If the Department of Housing, Planning, Community and Local Government allocated the council funding to cover Dublinbikes (or if the council jiggled its budgets around and found the funding elsewhere within its own pool), we wouldn’t be in this situation. But, realistically, how can the council now ask for that money when it – initially successfully – went to a private third party at the scheme’s genesis?

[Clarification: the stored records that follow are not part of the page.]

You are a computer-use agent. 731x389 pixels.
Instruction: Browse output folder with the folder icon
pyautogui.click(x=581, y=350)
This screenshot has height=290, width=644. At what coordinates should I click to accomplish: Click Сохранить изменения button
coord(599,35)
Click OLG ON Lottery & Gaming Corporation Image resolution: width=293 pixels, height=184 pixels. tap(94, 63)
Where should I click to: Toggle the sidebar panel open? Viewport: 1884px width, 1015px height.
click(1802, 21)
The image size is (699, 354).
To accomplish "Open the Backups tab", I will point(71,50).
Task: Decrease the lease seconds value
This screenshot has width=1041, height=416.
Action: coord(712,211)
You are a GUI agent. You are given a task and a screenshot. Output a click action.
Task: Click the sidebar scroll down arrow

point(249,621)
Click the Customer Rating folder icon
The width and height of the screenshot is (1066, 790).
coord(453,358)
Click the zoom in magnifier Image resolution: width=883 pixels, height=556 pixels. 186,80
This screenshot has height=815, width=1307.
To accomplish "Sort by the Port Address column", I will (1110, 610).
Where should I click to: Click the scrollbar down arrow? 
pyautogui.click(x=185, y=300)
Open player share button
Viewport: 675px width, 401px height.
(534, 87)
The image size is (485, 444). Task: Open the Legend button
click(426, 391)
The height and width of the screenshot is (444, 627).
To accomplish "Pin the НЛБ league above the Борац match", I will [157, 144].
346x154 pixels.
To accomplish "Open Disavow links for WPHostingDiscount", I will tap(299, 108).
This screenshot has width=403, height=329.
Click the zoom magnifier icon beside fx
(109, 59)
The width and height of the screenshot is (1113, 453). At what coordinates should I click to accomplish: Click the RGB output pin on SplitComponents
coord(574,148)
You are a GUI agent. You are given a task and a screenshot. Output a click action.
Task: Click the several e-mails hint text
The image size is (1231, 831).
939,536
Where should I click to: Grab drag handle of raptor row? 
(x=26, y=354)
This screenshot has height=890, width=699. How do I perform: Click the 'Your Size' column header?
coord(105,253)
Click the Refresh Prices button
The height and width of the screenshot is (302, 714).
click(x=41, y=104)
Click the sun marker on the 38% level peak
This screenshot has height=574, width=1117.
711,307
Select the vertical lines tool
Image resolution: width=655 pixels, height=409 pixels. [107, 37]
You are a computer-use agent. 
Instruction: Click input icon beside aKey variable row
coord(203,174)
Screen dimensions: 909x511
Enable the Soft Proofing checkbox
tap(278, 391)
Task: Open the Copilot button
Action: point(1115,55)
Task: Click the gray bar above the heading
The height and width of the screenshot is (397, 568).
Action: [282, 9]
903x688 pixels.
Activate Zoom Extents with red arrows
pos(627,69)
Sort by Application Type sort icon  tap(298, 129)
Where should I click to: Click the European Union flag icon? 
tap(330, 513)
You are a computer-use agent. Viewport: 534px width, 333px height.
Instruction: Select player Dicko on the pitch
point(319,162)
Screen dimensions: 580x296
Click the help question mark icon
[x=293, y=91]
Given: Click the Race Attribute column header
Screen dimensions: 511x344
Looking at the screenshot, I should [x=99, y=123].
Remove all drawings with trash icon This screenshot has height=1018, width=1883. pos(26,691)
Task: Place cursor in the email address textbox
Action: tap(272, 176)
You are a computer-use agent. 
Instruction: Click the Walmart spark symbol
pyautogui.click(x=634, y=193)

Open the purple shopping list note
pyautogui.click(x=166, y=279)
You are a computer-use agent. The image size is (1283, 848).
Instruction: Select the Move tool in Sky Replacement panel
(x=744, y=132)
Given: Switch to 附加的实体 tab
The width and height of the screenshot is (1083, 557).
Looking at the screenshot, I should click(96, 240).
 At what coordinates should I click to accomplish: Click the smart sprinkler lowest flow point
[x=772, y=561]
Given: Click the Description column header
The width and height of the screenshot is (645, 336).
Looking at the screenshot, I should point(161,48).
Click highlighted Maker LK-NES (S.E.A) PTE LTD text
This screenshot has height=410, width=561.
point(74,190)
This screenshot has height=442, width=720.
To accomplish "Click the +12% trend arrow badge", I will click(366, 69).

And could Dublin City Council really justify taking the money it needs to expand and run Dublinbikes from elsewhere in its budget when it is already dealing with the more pressing crises of housing and homelessness? So it cannot use more of its own money, it cannot go cap in hand to the department and it cannot keep troubleshooting with private companies. Perhaps the customer will have to take the hit.

Eircode

The money we’re talking about is a pittance when you observe waste in other departments for recent “innovations” that offer the public far less than bike schemes. The Department of Communications’s failed Eircode nouveau-postcode system, which incorrectly answered a question nobody asked, cost €38 million. According to An Post, the system is used by less than 5 per cent of mail customers. The cost of Eircode’s establishment would have run the existing Dublinbikes scheme for 20 years.